((
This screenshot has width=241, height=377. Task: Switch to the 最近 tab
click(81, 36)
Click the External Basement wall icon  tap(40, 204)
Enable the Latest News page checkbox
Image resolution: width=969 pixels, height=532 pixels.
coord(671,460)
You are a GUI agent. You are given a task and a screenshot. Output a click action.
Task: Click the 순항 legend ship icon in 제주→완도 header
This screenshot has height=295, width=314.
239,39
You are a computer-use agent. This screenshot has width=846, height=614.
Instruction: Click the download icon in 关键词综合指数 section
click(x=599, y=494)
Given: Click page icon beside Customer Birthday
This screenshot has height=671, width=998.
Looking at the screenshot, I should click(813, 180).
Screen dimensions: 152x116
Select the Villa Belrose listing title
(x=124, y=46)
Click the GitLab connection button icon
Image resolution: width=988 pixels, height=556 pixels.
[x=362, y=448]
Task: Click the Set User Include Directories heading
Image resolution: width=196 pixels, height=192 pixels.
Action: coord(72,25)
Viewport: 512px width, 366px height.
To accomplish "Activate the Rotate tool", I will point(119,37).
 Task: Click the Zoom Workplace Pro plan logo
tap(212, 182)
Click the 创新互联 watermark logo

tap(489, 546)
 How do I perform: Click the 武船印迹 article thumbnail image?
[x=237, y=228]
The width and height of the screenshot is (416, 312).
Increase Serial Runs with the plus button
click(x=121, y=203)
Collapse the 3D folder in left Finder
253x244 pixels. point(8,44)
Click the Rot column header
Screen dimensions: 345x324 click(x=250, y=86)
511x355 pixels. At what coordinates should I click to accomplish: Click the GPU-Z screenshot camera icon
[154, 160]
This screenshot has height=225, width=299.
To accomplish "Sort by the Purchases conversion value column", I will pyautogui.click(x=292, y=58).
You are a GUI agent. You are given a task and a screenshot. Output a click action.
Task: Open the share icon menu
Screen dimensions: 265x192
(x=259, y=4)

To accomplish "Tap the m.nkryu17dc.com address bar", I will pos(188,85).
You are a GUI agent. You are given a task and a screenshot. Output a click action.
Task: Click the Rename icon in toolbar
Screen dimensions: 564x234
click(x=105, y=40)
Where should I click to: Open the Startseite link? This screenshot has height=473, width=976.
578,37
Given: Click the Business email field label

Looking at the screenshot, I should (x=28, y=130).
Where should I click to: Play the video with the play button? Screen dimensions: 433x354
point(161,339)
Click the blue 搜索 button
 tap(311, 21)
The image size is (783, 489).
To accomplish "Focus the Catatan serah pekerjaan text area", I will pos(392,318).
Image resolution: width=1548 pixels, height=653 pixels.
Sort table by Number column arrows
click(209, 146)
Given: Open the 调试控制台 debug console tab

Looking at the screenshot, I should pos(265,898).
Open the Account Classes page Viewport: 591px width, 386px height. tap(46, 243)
))
## What to work on
Scan the data, and report each line that uses the word "Viewport".

## Reply to the task
Viewport: 512px width, 366px height.
Open the Account Classes page Viewport: 591px width, 386px height. tap(46, 243)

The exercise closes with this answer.